Monday, 10 October 2016

Building a world class knowledge centre

Many big international organisations are creating knowledge centres. Here is how to copy them. 

By Joseolgon - Own work, CC BY-SA 4.0,
I blogged about knowledge centres a couple of weeks ago, in the context of the McKinsey KM model.

Many of the big consultancies, and increasingly many multinationals, are creating knowledge centres as a way of offshoring elements of knowledge management such as;
  • Maintenance of repositories of captured knowledge
  • Research and analysis
  • Knowledge searching and retrieval
  • Innovation

Now here we have a blog post from Nitin Seth, who was the Director of McKinsey's Knowledge Center, in Gurgaon, India. Nitin built McKinsey’s knowledge centre (McKC) in India to be the industry benchmark in delivery of hi-end research and analytics out of India and the largest and most valuable global knowledge hub for McKinsey. He led the transformation of McKC from a research hub into a client service innovation hub for McKinsey, which includes Centres of Competence (CoCs) for specialized consulting capabilities and client service lines.

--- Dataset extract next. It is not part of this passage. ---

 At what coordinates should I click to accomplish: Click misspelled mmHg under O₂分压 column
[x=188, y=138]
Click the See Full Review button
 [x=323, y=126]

In his 2012 blog post entitled "How to build a world class knowledge centre", Nitin gives 8 lessons for success. these are:

1. You need a different approach from typical IT/BPO processes. Knowledge processes are ill-defined, and you typically require hi-quality talent often with specialized education backgrounds who often have aspirations beyond working in a  “back office”. Don't take call-centre structures and expect them to work for a knowledge centre.

 2. Go Slow to Go Fast.  Start small and slow to prove the concept and establish a very clear and strong value proposition. Focus on solving some real pain points for the key users. For McKC, the initial value proposition was overnight delivery of analysis for consulting teams based in the USA.

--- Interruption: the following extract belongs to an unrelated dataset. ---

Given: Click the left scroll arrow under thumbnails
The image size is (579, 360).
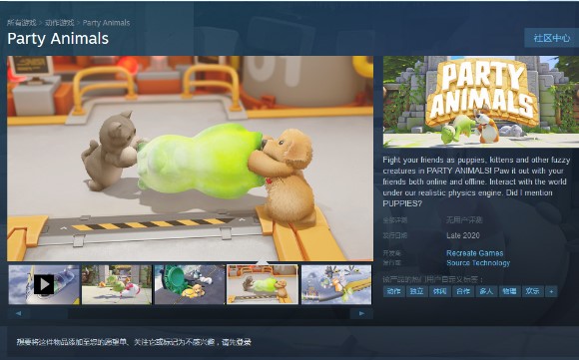Looking at the screenshot, I should [18, 313].
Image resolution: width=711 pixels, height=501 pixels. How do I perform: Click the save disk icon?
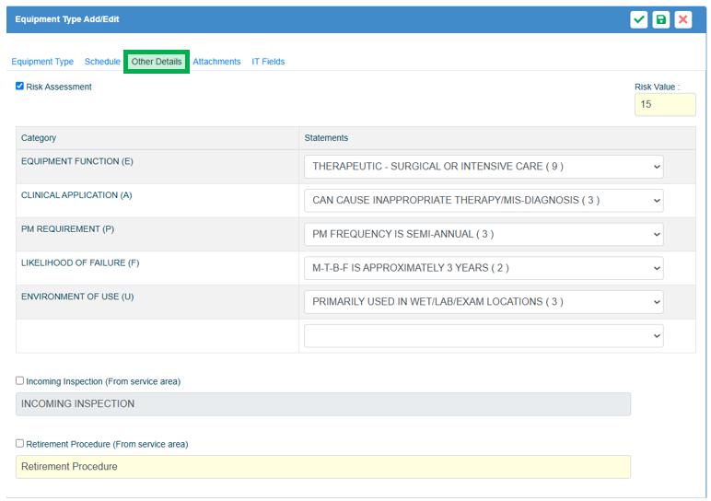pos(661,19)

 3. Ensure ownership from the parent organization. Ensure the onshore KM organization feels a high level of ownership of the offshore centre.  At McKC,  the ownership of specialized practice teams was transferred directly to the business practices, which then helped the McKC people develop as deep subject matter experts.

 4. Become a source of change for the global research organization.  McKC changed the entire architecture of research within McKinsey, and proved that consolidation of research in a knowledge centre was the right configuration for building research capabilities.

 5. Innovate and push the boundaries on new services.  The true success of McKC was it developing beyond research to be a hub of innovation for McKinsey. Well over 50% of the 600 knowledge professionals at McKC work on new services as opposed to roles that have been transitioned from other offices.

6. Strong local capabilities are necessary to drive innovation.   McKC developed a shared service called Knowledge-on-Call (KoC) to support all offices and practices on basic research requests. Stong local management could combine the vertically owned Practice Research teams with the horizontal KoC to drive innovation.

 7. Get leadership with experience of the core business.  The core success variable for a knowledge centre is not operations efficiency but the ability to integrate with the parent organization.  Leaders who have the business experience and entrepreneurial ability can lead a knowledge centre to great success.

 8. Think through career paths for your talent. While IP is important, the core asset for a knowledge centre is talent, and this talent aspires to grow as experts. McKC was able to build career paths, and even transition some talent to front office roles.

 9. Don’t lose sight of cost control. A knowledge centre is all about Value, but the cost side needs to be considered as well.  The biggest facilitator of innovation from a knowledge centre is the low cost structure that lowers the hurdle rate on investments, but if offshore knowledge centers are not careful about costs they might end up sabotaging a big driver of their innovation engine.